Posted on 07/22/2002 2:34:59 PM PDT by Ragtime Cowgirl




'Law and Naivete' -- The Post Gets It Wrong

By Chuck Colson
Chairman of Prison Fellowship Ministries
July 18, 2002


Crosswalk.com News Channel - In a speech last week, President Bush responded to the corporate scandals by saying, "There is no capitalism without conscience; there is no wealth without character."

The Washington Post fired back that conscience, basically, has nothing to do with it. Challenging Bush, the Post wrote, "There's no harm in this rhetoric, but it is naïve to suppose that business can be regulated by some kind of national honor code."

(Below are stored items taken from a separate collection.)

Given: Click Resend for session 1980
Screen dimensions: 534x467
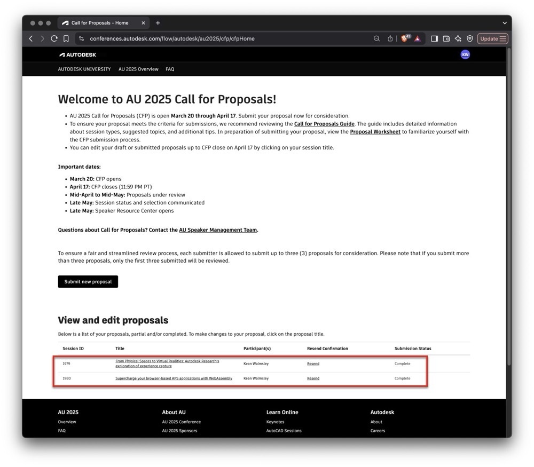Looking at the screenshot, I should coord(313,378).
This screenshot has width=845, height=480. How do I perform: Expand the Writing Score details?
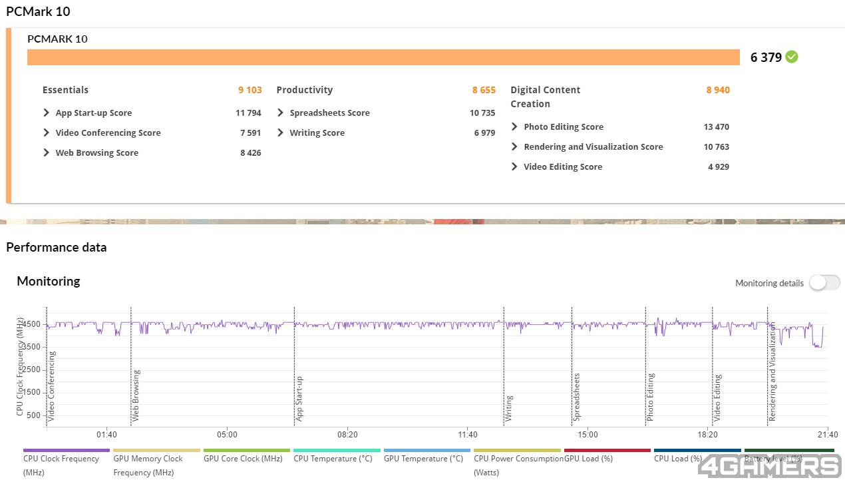[386, 133]

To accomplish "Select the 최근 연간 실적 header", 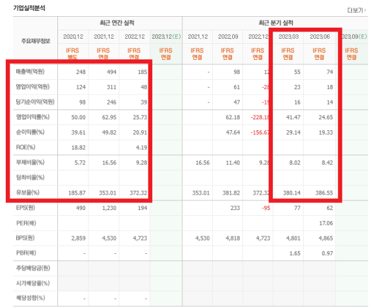I will coord(117,23).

Don't we ever learn? When I was in the White House serving President Nixon, I knew what the law was. I was trained in it. There were plenty of laws on the books forbidding precisely the kind of abuses that we rationalized ourselves into in the Nixon White House. By the time I sat down and thought about it and realized we were backing ourselves into a serious conspiracy that could topple a president, it was too late. I warned the President, but to no avail.

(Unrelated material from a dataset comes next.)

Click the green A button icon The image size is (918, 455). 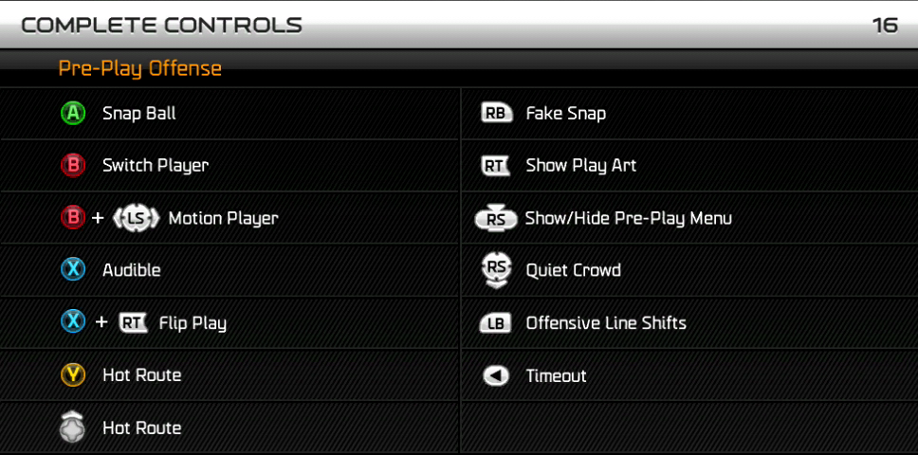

No amount of additional laws or regulations would have stopped Watergate. It happened because people cut corners, did what they thought was necessary for the president to survive, and covered their own misdeeds rather than expose themselves and their colleagues. All the time we were rationalizing that what we were doing was in the interest of the country. Is anyone so naïve to think that more laws would have changed this?

But, of course, in the wake of Watergate came the same hue and cry we're hearing in Congress today: Toughen up; crack down; send people to jail.

So we enacted an array of new campaign finance laws; the Church hearings reformed the intelligence apparatus so a president could not abuse his power by misusing agencies; and criminal statutes were toughened up.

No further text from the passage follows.